JESÚS, PARTIÓ LOS PANES Y COMIERON TODOS Y SE SACIARON
13 Al oírlo Jesús, se retiró de allí en una barca, aparte, a un lugar solitario. En cuanto lo supieron las gentes, salieron tras él viniendo a pie de las ciudades.
14 Al desembarcar, vio mucha gente, sintió compasión de ellos y curó a sus enfermos.
15 Al atardecer se le acercaron los discípulos diciendo: «El lugar está deshabitado, y la hora es ya pasada. Despide, pues, a la gente, para que vayan a los pueblos y se compren comida.»
16 Mas Jesús les dijo: «No tienen por qué marcharse; dadles vosotros de comer.»
17 Dícenle ellos: «No tenemos aquí más que cinco panes y dos peces.»
18 El dijo: «Traédmelos acá.»
19 Y ordenó a la gente reclinarse sobre la hierba; tomó luego los cinco panes y los dos peces, y levantando los ojos al cielo, pronunció la bendición y, partiendo los panes, se los dio a los discípulos y los discípulos a la gente.
20 Comieron todos y se saciaron, y recogieron de los trozos sobrantes doce canastos llenos.
21 Y los que habían comido eran unos 5.000 hombres, sin contar mujeres y niños. (Mt. 14, 13-21)
¡Qué contraste tan fuerte para Jesús!: “se fue a solas en barca a un lugar desierto”. Pero las muchedumbres que lo buscan, porque están aquejadas de enfermedades y dolencias, lo siguen por tierra. Y al desembarcar, Jesús vio una multitud que lo esperaba. Ante ellos, “Jesús sintió lástima de ellos”. ¿No ha venido a darnos su Palabra y a curar a todo el que lo necesita?.
Él está clavado en la visión de estos cinco mil hombres, pero los discípulos sólo piensan en su necesidad material. Tan sólo tienen cinco panes y dos peces. ¿Y qué es eso para tantas bocas? Y, ¡más sorpresa sienten cuando Jesús les manda: “dales vosotros de comer”! ¿Sabía Jesús que la fe de estos pobres seguidores, no estaba para tanto?. Sí, por ello, les dio orden de que todos se sentaran y Jesús, mirando al cielo y elevando su Espíritu a Dios-Padre, bendijo los panes y los peces y los fueron repartiendo a la gente. ¡Y comieron cinco mil hombres, sin contar las mujeres y los niños!.
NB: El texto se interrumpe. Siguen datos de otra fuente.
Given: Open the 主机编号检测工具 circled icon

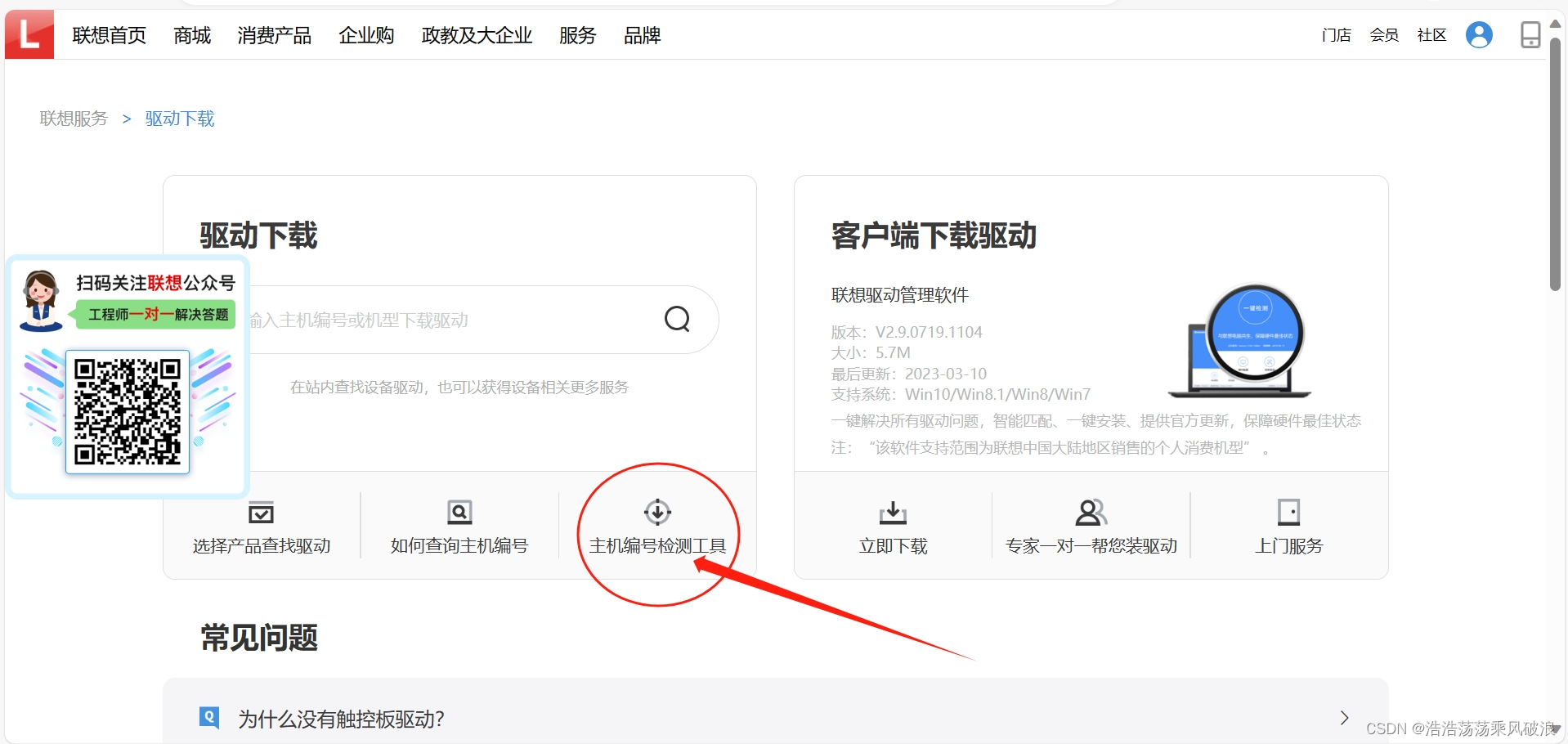Looking at the screenshot, I should coord(656,513).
Este milagro de la multiplicación del alimento, dejó primero boquiabiertos a los Apóstoles y después a la gente, que aseguraban: “!Éste sí que es el Profeta que tenía que venir al mundo!”. Y se alegraban de tener resuelto el problema de la manutención. Pero Jesús no ha venido, primeramente, a saciar el hambre de pan, sino el hambre de Dios y de amor a la Verdad. Y aunque ÉI dijo: “Yo soy el Pan de la Vida ”, no se refería al pan material, pues, en las tentaciones que tuvo en el desierto, le dijo a Satanás: “No sólo de pan vive el hombre, sino de toda Palabra que sale de la boca de Dios”.
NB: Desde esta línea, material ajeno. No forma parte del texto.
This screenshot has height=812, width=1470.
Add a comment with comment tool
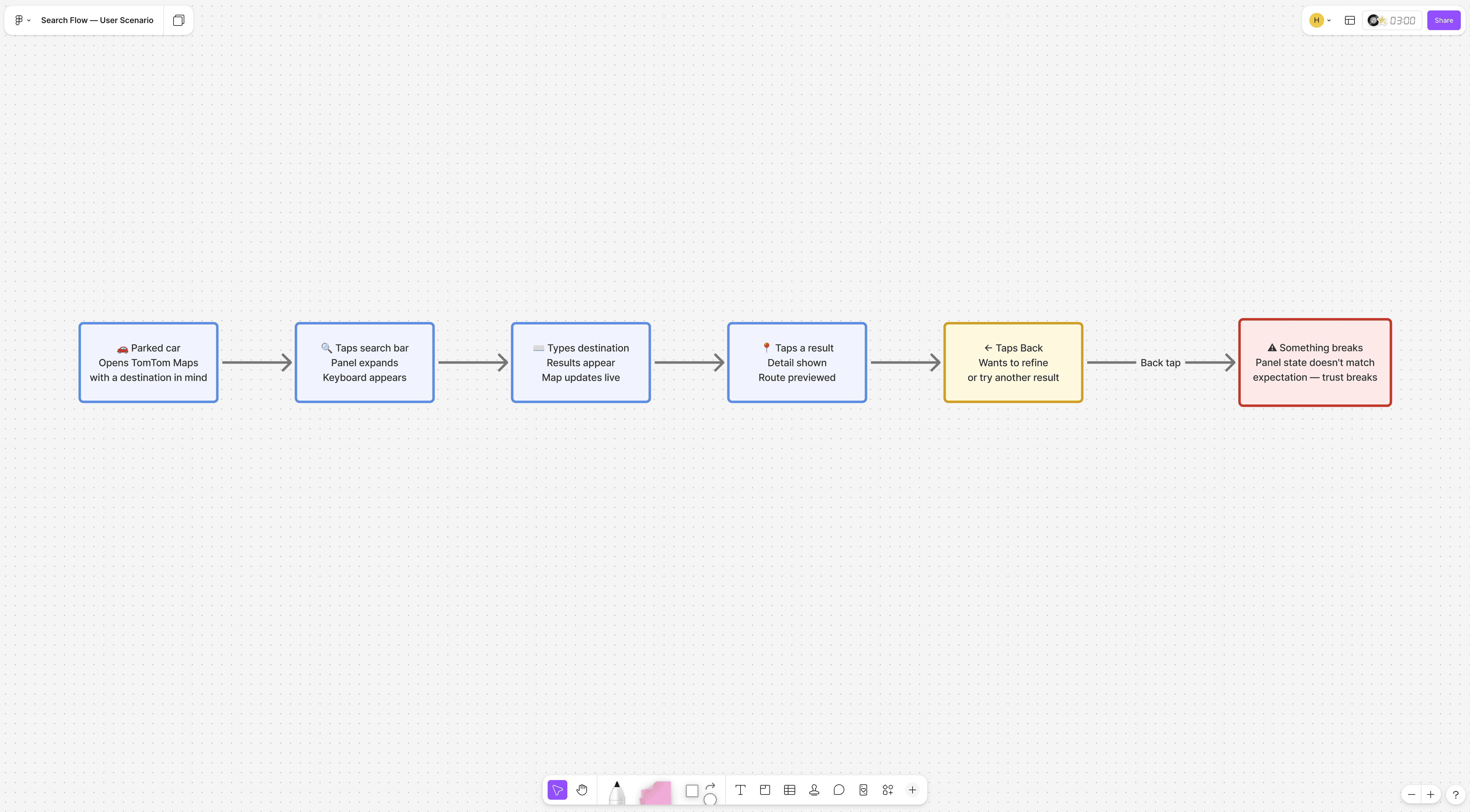click(x=838, y=790)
Este milagro tan espectacular le traería a Jesús al pensamiento y a su deseo, el Pan Eucarístico, que no mucho tiempo después, repartiría y no a una muchedumbre, sino a todos los hombres que tengan hambre y sed de Dios. Porque, el Cuerpo de Cristo es primeramente ese pan material,pero, por su Palabra, se transforma en el Cuerpo sagrado del Señor.
¡Oh Jesús, Tú nos dijiste la oración del Padre-Nuestro para que nos dirigiéramos a tu Padre-Dios y decimos en esta plegaria: “danos hoy nuestro pan de cada día”. No sólo pedimos que alimentes nuestros cuerpos sino, sobre todo, nuestras almas, pues esta es la que sustenta nuestro cuerpo. Así, el Pan que es el Cuerpo de Cristo, “dánosle hoy”. Sin él moriremos y no en nuestro cuerpo, sino a la vida eterna. ¡Tu Cuerpo es el verdadero milagro grandioso que descendió del cielo a la tierra!
¿Cómo podemos vivir sin tu Cuerpo que a diario nos ofreces? ¡Señor,qué nuestro deseo más profundo sea el tenerte con nosotros, siempre,hasta que este Cuerpo nos haga llegar al encuentro final contigo, al abrazo de Dios con nuestra pobreza, pero muy amada por ti! ¡No nos abandones a todos en este deseo vital! ¡Qué así sea! ¡Amén! !Amén!